The ancient Greeks, Romans and Chinese used glass and mirrors to harness the power of the sun, the 1950s saw the introduction of solar cells using silicon, and in the 1990s the government started offering grants and incentives for solar while efficiency continued to rise. For years, I watched, waited and researched if solar was right for us. After living in our home for about a year, the stars and the moon (and the sun) aligned and the time was right to give my family the gift of solar. I’m pretty sure my girls would have preferred the gift of a pony and my husband would’ve preferred that first edition printing of “How to master the male multiple orgasm” that he’s been on the hunt for, but in the long run I feel I made the right choice. Back in 2011 when we installed solar, you couldn’t rent panels or add them to your house for no money down. Putting solar panels on your roof was reserved for die hard Earth lovers with money to burn…sun-burn if you will. Sure, you got half your money back from tax incentives but you still had a big nut to put down or take a loan for the other half; and if there’s one thing I learned about big nuts from my dreams…they tend to be oddly hairy and possibly Canadian which isn’t awesome. Fortunately, now going solar is not just reserved for people with extra money in the bank, ANYONE can go solar. ANYONE can lower their electric bills.

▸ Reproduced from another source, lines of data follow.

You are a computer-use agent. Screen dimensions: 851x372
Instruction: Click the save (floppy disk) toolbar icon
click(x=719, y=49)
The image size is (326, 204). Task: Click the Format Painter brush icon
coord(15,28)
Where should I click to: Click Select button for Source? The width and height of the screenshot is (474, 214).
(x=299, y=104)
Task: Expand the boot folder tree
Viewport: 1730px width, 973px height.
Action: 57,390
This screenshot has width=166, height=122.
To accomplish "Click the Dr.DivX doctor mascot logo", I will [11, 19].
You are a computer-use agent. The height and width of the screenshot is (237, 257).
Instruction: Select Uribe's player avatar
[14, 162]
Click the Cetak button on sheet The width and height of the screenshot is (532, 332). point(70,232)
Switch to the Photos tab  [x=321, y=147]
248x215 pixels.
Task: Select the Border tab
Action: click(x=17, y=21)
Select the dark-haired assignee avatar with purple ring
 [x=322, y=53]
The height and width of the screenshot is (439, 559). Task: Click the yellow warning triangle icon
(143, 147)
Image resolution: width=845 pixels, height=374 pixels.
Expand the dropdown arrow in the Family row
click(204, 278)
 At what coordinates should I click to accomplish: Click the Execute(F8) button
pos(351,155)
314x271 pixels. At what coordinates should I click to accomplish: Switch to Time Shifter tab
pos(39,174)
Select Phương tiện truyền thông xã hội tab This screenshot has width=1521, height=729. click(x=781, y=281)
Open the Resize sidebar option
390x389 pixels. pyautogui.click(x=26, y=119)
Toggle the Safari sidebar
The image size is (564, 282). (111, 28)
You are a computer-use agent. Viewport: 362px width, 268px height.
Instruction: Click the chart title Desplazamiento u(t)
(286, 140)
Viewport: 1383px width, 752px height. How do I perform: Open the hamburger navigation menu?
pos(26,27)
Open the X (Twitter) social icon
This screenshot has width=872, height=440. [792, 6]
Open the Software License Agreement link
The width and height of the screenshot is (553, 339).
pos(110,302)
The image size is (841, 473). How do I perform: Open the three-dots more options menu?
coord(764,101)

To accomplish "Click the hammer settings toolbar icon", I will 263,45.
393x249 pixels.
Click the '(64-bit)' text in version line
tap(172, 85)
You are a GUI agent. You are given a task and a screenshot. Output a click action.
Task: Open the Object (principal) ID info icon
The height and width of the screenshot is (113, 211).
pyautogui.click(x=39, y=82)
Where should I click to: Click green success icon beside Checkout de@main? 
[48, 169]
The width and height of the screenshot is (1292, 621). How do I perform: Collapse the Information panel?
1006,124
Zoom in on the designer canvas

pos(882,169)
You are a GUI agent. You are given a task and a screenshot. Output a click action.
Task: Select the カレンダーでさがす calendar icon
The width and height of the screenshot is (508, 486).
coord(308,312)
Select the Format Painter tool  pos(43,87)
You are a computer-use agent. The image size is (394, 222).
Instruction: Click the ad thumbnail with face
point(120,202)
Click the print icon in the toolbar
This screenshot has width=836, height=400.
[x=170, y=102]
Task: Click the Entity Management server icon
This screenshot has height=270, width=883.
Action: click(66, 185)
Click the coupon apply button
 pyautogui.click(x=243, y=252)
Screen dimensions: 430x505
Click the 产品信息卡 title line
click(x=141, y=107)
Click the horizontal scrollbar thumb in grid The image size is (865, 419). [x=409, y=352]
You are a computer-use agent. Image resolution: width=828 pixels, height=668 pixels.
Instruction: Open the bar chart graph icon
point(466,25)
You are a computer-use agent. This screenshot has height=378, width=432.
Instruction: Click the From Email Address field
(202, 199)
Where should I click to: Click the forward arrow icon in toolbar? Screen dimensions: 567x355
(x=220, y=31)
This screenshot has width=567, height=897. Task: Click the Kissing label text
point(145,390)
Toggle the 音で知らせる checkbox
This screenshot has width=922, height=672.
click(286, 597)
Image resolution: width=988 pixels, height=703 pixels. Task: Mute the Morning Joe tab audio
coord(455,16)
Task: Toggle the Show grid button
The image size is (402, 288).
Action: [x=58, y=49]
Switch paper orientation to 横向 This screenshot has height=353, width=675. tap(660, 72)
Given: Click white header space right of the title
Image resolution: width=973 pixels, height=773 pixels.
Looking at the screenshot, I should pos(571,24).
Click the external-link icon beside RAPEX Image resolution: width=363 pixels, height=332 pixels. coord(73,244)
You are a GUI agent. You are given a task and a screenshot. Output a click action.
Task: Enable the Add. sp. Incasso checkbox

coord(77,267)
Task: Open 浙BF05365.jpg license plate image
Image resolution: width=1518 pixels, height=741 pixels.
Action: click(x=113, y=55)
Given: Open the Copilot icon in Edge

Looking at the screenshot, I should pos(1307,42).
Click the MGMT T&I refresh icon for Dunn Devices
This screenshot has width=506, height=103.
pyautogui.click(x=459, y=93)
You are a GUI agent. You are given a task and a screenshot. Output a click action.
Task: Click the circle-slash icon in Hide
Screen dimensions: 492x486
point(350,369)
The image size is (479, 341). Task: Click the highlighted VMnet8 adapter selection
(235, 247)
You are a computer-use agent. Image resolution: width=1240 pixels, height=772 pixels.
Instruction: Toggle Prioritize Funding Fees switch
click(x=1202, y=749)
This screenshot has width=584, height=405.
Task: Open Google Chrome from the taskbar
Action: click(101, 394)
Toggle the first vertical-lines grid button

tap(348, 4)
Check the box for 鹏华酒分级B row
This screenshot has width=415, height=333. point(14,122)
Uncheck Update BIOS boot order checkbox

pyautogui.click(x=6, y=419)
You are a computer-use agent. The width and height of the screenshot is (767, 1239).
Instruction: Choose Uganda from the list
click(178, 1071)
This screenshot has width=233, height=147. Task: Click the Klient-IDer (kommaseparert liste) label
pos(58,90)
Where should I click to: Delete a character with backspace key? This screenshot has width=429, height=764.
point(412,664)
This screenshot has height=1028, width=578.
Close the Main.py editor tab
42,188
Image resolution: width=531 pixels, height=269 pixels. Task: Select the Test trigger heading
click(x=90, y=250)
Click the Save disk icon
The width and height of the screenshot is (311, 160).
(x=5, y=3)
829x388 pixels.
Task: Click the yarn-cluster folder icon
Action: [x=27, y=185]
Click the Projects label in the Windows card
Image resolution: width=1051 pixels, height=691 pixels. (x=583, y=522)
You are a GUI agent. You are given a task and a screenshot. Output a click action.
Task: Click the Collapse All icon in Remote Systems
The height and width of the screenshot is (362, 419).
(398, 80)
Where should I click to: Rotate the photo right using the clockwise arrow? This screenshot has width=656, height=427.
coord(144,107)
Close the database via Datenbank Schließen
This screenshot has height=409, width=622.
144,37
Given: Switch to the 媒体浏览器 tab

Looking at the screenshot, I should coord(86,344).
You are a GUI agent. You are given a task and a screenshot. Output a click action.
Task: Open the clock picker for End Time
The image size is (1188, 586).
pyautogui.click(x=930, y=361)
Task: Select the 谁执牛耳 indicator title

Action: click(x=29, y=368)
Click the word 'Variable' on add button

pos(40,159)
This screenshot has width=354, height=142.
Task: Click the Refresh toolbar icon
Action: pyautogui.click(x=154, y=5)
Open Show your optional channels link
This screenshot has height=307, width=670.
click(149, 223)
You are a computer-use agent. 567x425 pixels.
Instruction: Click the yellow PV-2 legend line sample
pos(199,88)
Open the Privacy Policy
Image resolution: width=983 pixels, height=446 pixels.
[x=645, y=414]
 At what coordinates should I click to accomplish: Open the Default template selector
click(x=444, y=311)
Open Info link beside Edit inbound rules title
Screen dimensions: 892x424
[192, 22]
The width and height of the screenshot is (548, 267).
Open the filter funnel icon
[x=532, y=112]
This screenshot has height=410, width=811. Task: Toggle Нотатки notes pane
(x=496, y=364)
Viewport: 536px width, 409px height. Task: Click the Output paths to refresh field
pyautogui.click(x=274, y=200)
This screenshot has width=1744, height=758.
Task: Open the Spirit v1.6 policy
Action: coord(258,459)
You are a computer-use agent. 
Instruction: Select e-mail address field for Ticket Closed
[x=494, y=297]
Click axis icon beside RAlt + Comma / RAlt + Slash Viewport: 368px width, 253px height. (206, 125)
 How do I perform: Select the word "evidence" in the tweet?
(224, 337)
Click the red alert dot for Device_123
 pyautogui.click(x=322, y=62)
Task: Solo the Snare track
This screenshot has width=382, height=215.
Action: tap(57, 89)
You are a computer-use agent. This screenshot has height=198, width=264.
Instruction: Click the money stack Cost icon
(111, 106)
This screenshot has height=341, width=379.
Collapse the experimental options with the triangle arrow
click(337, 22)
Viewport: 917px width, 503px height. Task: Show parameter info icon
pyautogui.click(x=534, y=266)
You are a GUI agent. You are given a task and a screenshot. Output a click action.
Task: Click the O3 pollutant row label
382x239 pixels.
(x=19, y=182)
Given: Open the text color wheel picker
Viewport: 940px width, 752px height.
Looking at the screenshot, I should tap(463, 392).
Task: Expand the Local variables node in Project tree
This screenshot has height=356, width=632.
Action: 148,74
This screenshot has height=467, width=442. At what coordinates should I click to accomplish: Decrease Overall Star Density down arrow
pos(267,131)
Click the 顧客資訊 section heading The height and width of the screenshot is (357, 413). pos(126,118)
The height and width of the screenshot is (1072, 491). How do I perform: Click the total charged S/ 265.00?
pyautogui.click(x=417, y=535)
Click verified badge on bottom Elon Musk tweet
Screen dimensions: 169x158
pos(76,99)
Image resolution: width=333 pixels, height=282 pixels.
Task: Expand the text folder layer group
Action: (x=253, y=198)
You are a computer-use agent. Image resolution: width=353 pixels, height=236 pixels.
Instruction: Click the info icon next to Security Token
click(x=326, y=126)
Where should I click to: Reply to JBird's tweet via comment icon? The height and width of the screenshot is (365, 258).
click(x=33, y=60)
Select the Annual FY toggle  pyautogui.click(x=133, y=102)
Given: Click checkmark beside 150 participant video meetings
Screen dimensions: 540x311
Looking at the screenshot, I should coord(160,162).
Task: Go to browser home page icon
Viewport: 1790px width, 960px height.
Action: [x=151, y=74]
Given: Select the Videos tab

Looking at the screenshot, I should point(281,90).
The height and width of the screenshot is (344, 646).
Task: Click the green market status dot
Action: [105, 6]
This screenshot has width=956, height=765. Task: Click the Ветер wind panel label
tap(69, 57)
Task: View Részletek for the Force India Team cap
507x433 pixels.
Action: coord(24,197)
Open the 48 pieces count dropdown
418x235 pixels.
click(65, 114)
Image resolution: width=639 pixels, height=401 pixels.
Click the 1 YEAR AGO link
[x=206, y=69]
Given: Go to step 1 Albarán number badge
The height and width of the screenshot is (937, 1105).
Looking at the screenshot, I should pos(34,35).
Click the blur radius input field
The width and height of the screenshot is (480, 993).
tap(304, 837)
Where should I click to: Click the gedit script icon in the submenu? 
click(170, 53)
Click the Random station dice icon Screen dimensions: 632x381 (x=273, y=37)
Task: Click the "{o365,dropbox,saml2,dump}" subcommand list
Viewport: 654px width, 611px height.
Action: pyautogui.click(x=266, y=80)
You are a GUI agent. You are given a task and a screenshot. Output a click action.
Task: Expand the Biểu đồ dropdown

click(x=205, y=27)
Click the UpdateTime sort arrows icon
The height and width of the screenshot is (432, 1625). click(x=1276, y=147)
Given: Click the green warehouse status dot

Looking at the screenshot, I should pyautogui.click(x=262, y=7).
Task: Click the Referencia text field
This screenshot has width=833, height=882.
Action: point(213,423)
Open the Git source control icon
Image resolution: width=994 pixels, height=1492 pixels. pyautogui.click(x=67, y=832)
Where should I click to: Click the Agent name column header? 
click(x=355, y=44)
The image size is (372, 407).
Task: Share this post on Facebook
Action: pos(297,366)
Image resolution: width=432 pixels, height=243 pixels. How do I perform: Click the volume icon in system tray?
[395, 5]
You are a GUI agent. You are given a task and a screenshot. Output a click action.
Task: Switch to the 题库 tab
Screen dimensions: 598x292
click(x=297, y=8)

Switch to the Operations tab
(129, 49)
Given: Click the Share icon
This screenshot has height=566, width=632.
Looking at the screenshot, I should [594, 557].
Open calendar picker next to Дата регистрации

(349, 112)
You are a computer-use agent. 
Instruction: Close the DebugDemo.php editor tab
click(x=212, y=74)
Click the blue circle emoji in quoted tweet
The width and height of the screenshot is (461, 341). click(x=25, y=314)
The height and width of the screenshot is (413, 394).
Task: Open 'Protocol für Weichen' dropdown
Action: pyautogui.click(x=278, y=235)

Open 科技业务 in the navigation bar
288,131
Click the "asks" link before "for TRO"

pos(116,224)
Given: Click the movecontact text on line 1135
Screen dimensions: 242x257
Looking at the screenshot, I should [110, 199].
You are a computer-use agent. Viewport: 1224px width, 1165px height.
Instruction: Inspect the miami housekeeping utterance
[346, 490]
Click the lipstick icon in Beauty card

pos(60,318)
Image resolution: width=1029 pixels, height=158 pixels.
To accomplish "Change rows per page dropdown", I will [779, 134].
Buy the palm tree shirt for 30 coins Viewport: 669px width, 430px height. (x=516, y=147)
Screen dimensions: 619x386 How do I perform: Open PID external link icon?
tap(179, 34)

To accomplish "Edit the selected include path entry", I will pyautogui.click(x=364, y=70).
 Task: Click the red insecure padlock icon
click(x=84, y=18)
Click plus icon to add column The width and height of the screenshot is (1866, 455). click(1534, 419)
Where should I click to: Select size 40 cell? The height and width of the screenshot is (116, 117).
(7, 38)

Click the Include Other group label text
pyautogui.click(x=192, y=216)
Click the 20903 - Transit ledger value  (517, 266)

Sounds great, right? I’m sure you have the same question that everyone else asks me…were those three guys really on the Electric Company? The answer is yes. And usually the follow up question is “How much money am I really going to save by going solar?” To give you an idea, my husband likes our house like a freezer in the summer. Aside from the obvious NHOs (nipple hard ons) he thinks it adds an air of authenticity when we play “Mortician and Cadaver” what I like to refer to as the original 50 Shades of Gray. As soon as the temperature hits the high 60s outside our AC is now officially on until it snows. He’s got that thing working harder than the mop-boy at a peep show. We’re now about a month into “hubby-summer” as we call it and with the AC blasting we just paid our electric bill of $13.02. It would be lower if he wasn’t secretly planning to hang his jacket on one of my nipples and possibly sculpting ice dildos in the living room. But regardless of his penchant for water based sex toys and keeping his favorite “corpse” fresh, our system has paid for itself in roughly 7 years (which was early because our system performed better than we projected) and we’re looking at 20+ more years of minimal electric bills.
I had never been happier to have something finish earlier than expected.